## START LISTED ENTRIES
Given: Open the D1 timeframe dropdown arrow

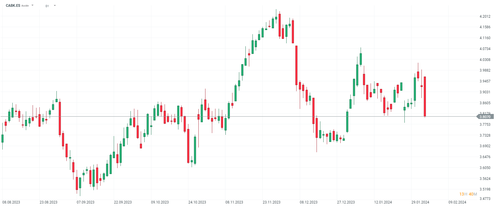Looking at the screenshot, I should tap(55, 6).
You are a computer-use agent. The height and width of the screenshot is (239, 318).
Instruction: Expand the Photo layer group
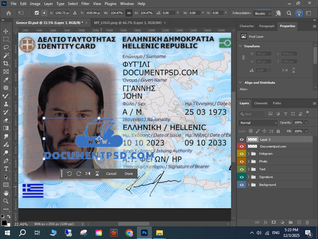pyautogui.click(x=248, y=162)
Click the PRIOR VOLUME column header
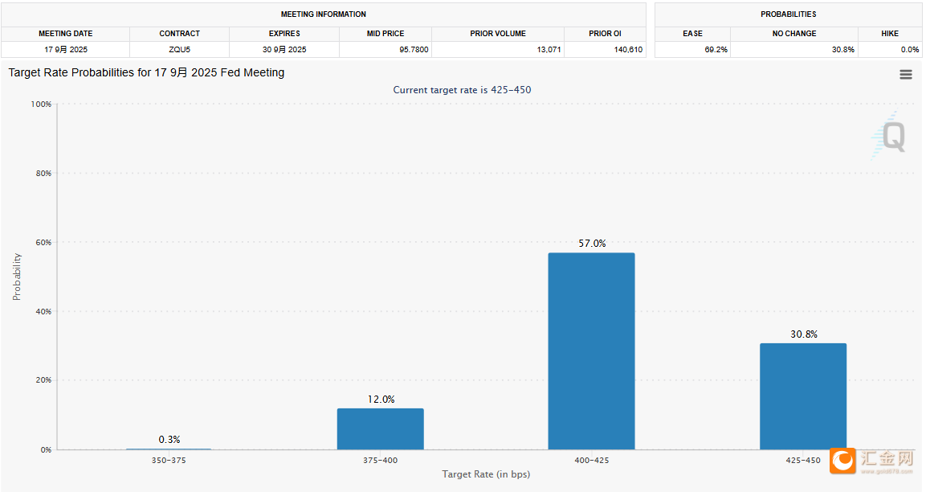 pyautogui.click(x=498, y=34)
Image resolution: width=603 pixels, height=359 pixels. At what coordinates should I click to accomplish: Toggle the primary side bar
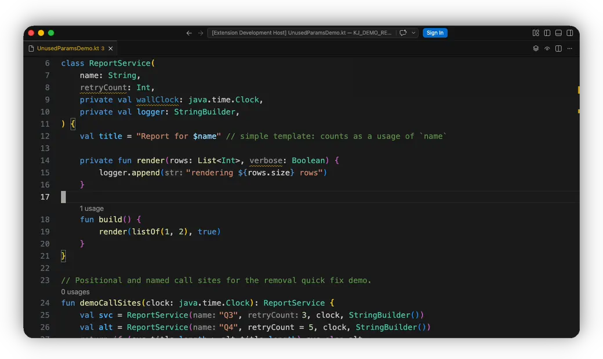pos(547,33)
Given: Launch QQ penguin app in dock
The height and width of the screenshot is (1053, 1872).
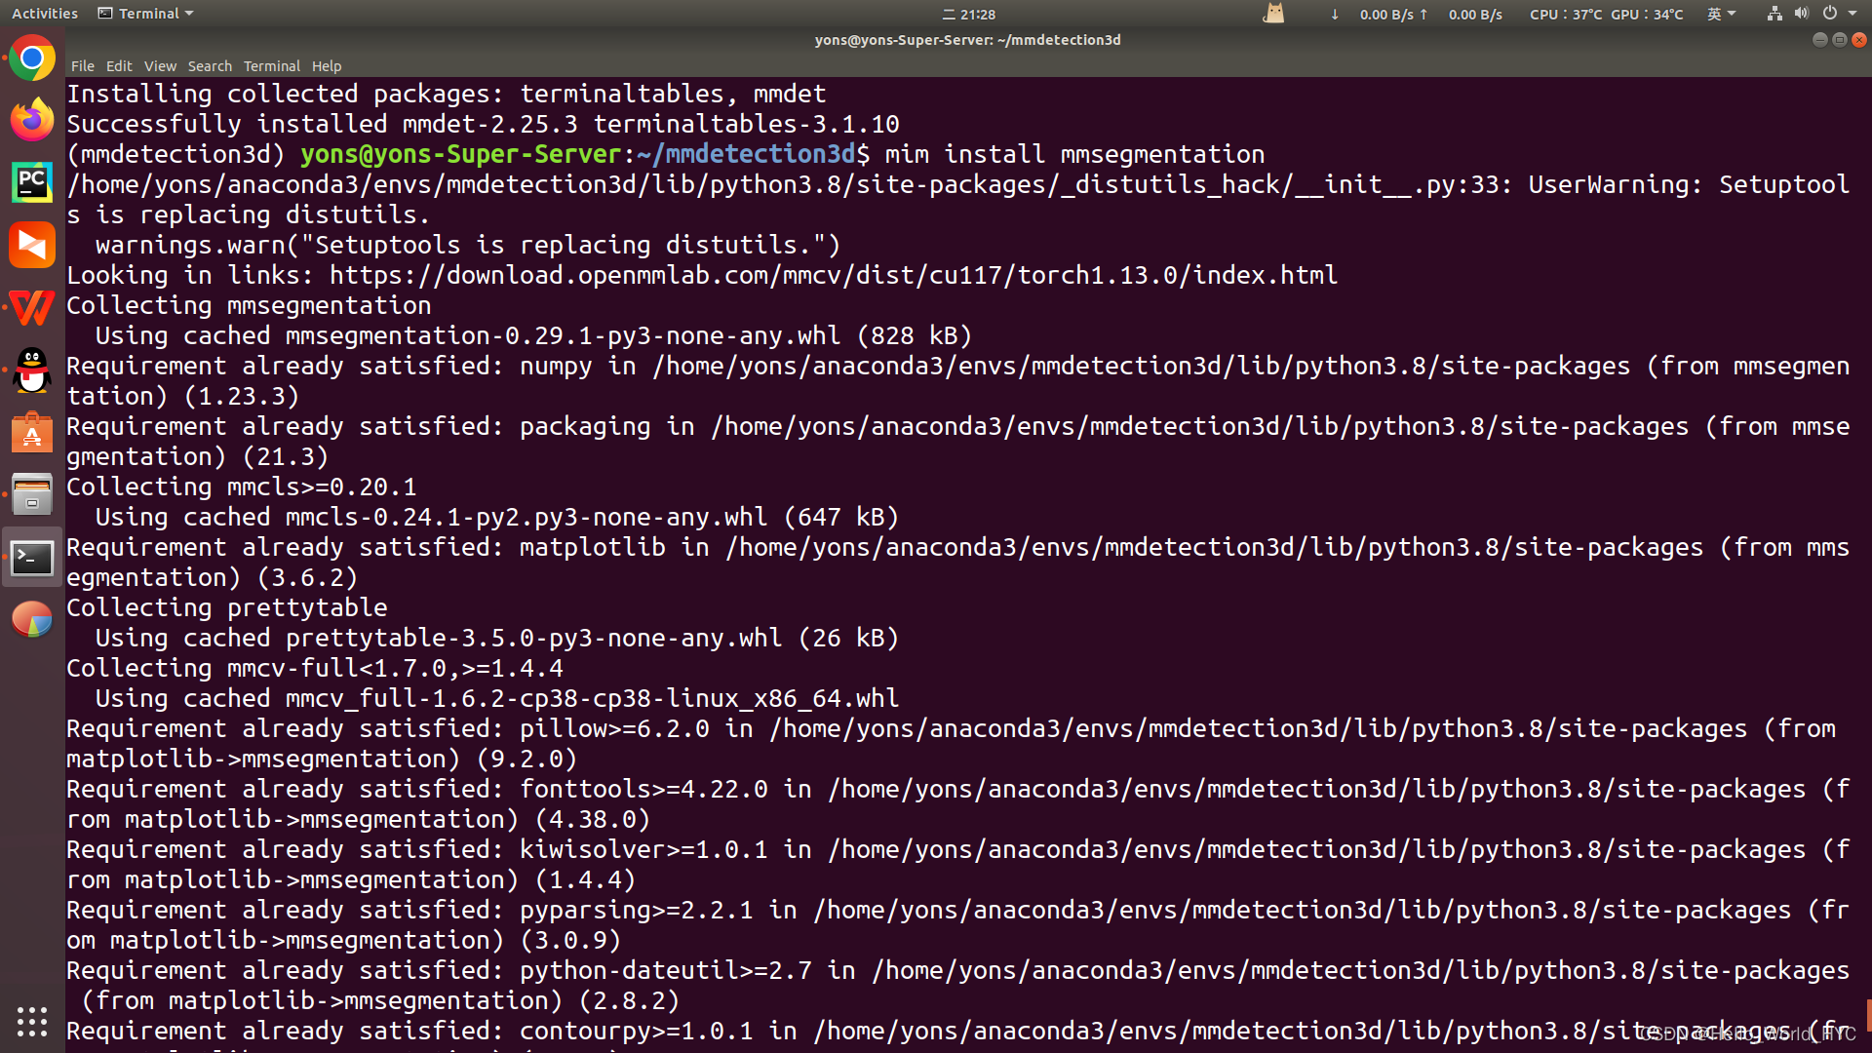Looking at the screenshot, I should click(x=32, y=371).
## END LISTED ENTRIES
## START LISTED ENTRIES
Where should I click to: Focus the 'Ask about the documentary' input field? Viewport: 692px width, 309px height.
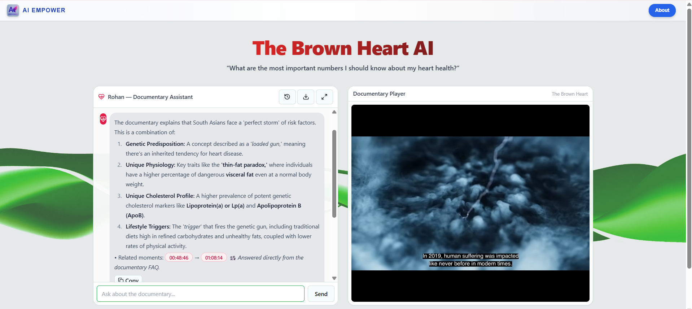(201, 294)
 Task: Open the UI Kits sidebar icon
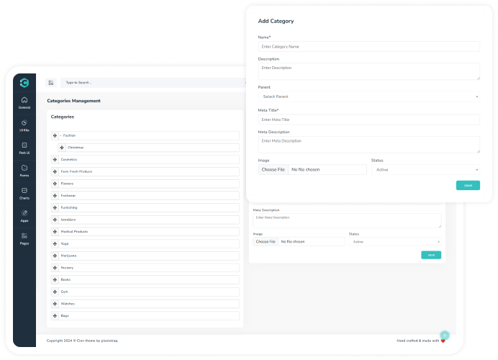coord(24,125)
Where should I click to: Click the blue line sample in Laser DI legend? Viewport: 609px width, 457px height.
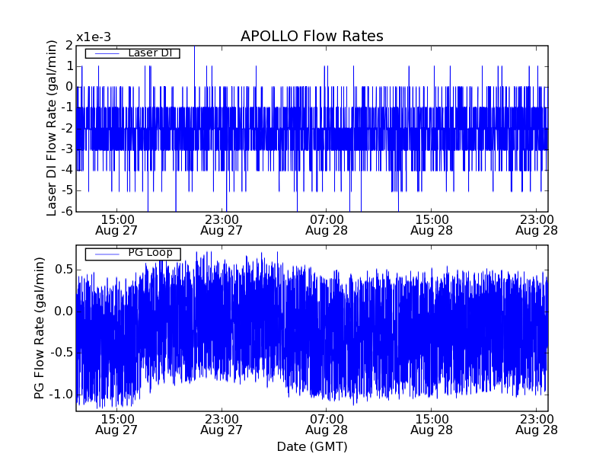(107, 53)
## END LISTED ENTRIES
WHAT IS BEING ASKED — Reproduce the lines starting with the line that contains "Given: Open the D1 timeframe dropdown arrow" and going on through the line that contains "pyautogui.click(x=248, y=162)", replacing "Photo" with "Background" and changing nothing else. Leave the pictures out of the answer.

SOLUTION FOR THIS TASK —
Given: Open the D1 timeframe dropdown arrow

Looking at the screenshot, I should tap(55, 6).
You are a computer-use agent. The height and width of the screenshot is (239, 318).
Instruction: Expand the Background layer group
pyautogui.click(x=248, y=162)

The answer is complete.